台湾のニュースには、外国人には分かりにくい単語がたくさん出て来ます。
そういった単語を理解すると、ニュースのより深い意味が分かって面白いですね⁉
ここでは、最近のニュースで出てきた「國安會秘書長」について書きたいと思います。
まず、 「國安會」 についてです。
「國安會」とは、國家安全會議の略称で、台湾の安全保障政策を決定する総督府直轄の機関です。
1993年に制定された台湾の「國家安全會議組織法」では、以下のような定義がなされています。
- 「國家安全會議」とは、「国家の安全保障に係る政策方針を決定するための諮問機関」である
- 「國家安全(国の安全保障)」とは、「国防、外交、両岸関係および国の重大な非常事態に係る事項」のこと
- 会議に出席するメンバーは、「副総統、行政院院長、行政院副院長、內政部部長、外交部部長、國防部部長、財政部部長、經濟部部長、陸委會主任委員、參謀總長、國安會秘書長、國安局局長」とする
台湾でのニュース報道でたまに、
國安會秘書長(日本語:国家安全会議書記長)
が出てくるのを見聞きします。
國家安全會議の「主席」(日本語:議長)は総統ですが、実際にその実務を果たしているのが、この「 國安會秘書長」です。
この「秘書長」は、総統によって直接任命されます。
その職責は、「國安會」でなされた決議に基づき会務を処理し、組織内の指揮・監督を行うことです。
なので、総統の側近中の側近ということになります。
その下には、これを補佐する1~3人の「副秘書長」と5~7人の諮問委員が置かれています。
最近、この「國安會秘書長」の顧立雄氏と外交部長の吳釗燮氏がアメリカを極秘訪問し、2021年9月10日(東部時間)、台湾がアメリカに置いている外交窓口機関「台北経済文化代表処」を「台湾代表処」とする名称変更についてアメリカ国務院の高官と話し合いを行ったことが公に報道されました。

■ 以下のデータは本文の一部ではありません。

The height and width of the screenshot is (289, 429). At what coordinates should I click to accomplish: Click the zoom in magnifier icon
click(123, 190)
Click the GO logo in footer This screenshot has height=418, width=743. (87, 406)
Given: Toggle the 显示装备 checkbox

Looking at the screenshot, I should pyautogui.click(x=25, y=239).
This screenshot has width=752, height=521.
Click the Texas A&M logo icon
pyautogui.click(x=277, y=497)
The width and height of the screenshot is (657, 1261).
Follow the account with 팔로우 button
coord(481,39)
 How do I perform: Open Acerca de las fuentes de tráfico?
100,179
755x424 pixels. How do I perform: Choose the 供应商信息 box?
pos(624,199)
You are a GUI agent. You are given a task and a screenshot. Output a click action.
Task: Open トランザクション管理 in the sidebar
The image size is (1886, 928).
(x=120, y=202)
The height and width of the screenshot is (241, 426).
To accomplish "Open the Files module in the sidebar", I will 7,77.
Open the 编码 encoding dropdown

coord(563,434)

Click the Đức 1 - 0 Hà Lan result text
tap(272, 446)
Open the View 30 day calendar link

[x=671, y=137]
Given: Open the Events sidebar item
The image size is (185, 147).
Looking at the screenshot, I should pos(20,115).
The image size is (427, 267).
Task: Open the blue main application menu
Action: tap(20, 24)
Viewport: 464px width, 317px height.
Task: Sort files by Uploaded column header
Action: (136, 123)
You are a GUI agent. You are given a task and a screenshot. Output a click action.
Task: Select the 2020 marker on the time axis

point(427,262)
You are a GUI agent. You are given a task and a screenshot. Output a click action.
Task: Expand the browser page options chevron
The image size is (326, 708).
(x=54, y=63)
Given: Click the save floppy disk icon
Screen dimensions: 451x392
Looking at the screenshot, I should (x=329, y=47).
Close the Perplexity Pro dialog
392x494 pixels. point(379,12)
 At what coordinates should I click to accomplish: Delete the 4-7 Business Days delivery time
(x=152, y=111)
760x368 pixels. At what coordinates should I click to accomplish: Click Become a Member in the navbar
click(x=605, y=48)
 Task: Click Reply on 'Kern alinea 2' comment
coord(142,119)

この話し合いはワシントン近郊のメリーランド州の州都であるアナポリスで行われました。
9月13日付けの台湾ヤフー新聞では、
未料正好碰到美國總統拜登9日晚上10時(美東時間)主動致電中國大陸國家主席習近平,以致本來幾乎已經水到渠成的「台灣代表處」(Taiwan Representative 0ffice) 升格案恐怕會成為泡影。
日本語訳:思わぬことに、アメリカ大統領のバイデンが正にその前日の9日夜10時(東部時間)に中国大陸の国家主席・習近平と電話会談を行ったため、機が熟したと思われていた「台湾代表処」への名称変更の件は期待外れとなりそうだ。
yahoo新聞より引用
台湾側はバイデンの電話会談についての情報を事前に把握できていなかったと報道されています。
そして、この「密談」はイギリスのフィナンシャル・タイムズによって把握&報道されたため、公のニュースとなっています。
以上、「國安會秘書長」について書きましたが、分かったところで改めてこのニュースを見てみると、台湾が今回のアメリカとの会談をかなり重視していたんだなと感じます。
また、台湾が板挟み状態で難しい舵取りを強いられている様子が伝わってきます。